Out-Law News 2 min. read

Fine shows companies must promote competition law compliance within the workforce, says expert


Enforcement action taken against a fridge supplier over conditions the company placed on the resale price of its products in internet sales shows the need for all companies to promote competition law compliance within their workforce, an expert has said.

On Tuesday the UK's Competition and Markets Authority (CMA) announced that it had imposed a fine of £2,298,820 on ITW Ltd for a breach of competition rules. The regulator took issue with resale price maintenance (RPM) the company had engaged in in internet sales and subsequently admitted to.

The CMA said ITW, through its Foster Refrigerator division, had employed a ‘minimum advertised price’ policy that restricted the price that its goods could be advertised for online by distributors. The company threatened to charge its dealers "higher cost prices for Foster products" or to stop supplying the products altogether if the distributors advertised the fridges below the minimum price.

The CMA said that ITW's actions amounted to a breach of the UK's Competition Act. The fine served on ITW was discounted by 10% after the company agreed to set up a "comprehensive programme to train its staff in compliance with competition law". A further 20% reduction on the level of fine was also applied to account for "savings due to ITW’s admission and co-operation with the CMA under a settlement agreement", the authority said.

"RPM is illegal because it stops dealers setting their prices independently to attract more customers," the CMA said. "Whilst the CMA has decided only to impose a penalty on the supplier in this case, dealers should be aware that they can also be fined for entering into RPM agreements with suppliers."

Competition law specialist Caroline Janssens of Pinsent Masons, the law firm behind Out-Law.com, said: "This case shows once again that so-called 'vertical' restrictions between suppliers and distributors, particularly those involving vertical price-fixing in relation to online sales, remain a key area of concern for the CMA and remain very high on its radar."

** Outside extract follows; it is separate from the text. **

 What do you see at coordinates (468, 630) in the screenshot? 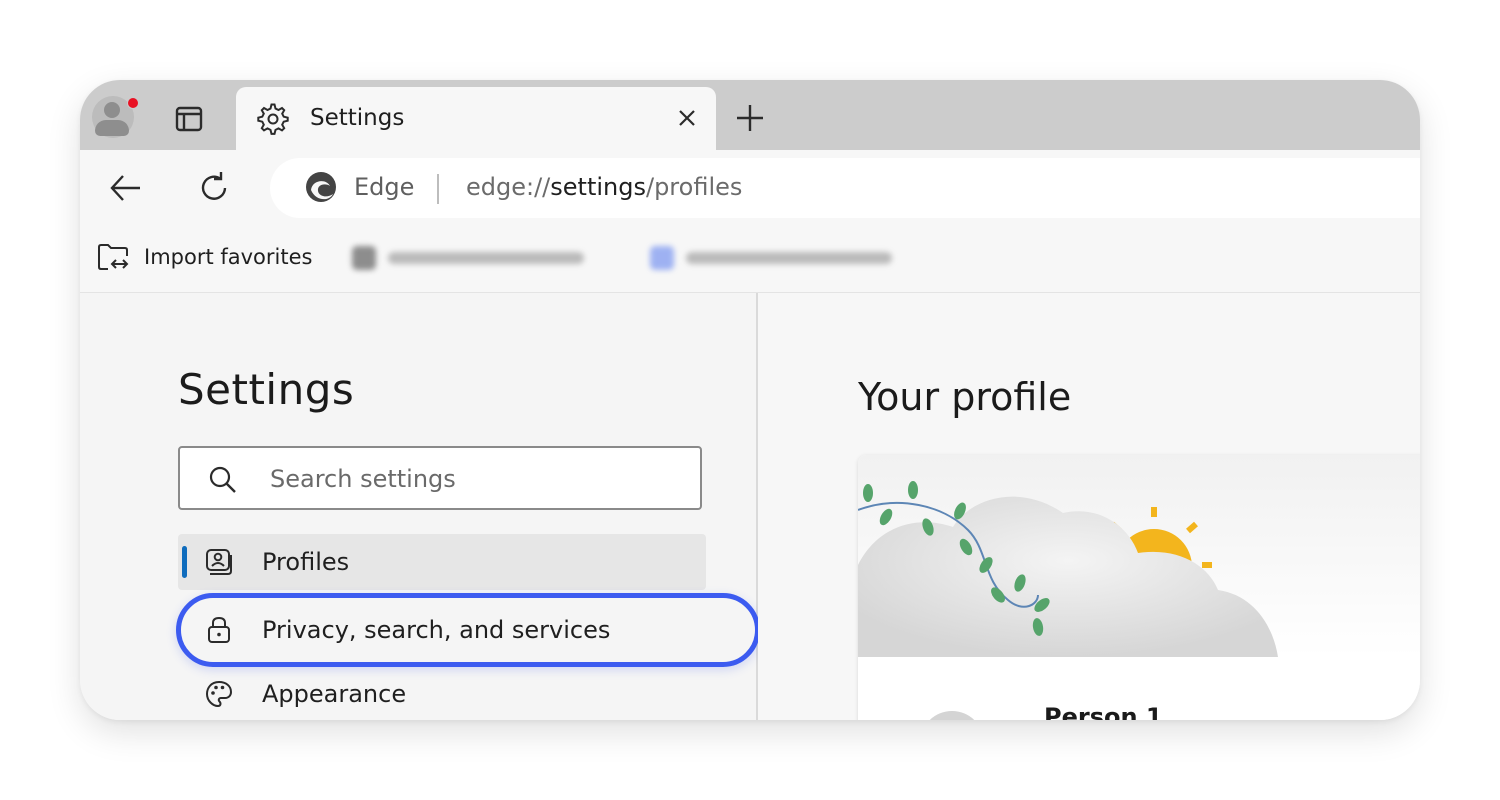
I see `highlight-ring` at bounding box center [468, 630].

"This case also emphasises the importance for businesses to invest time and resources in promoting an understanding of competition law among their employees. One way of doing this is to devise and actively implement a robust and tailored competition compliance policy. Not only a compliance policy that minimises the risk of breach in the first place, but if the company is investigated for anti-competitive behaviour, evidence of a compliance policy may be taken into account by the CMA and can lead to a reduction in fine," she said.

In its statement the CMA also said that it had sent "warning letters" to 20 other companies operating in the commercial catering equipment sector. The regulator believes those companies might have engaged" in similar internet sales practices" to those ITW had deployed, it said.

"The warning letters have been sent to suppliers of commercial catering equipment that may have implemented minimum advertising price polices and also to dealers that may have agreed to apply the policies imposed by their suppliers," the CMA said. "A warning letter does not itself mean that a company has been found to have broken competition law. However, if necessary, the CMA will also take further enforcement action against companies which participate in RPM."

Ann Pope, senior director at the CMA, said that the regulator "takes vertical price-fixing seriously" and is "focused on tackling anti-competitive practices that diminish the many benefits of e-commerce across all sectors".

The CMA recently fined a bathroom fitting company for engaging in RPM.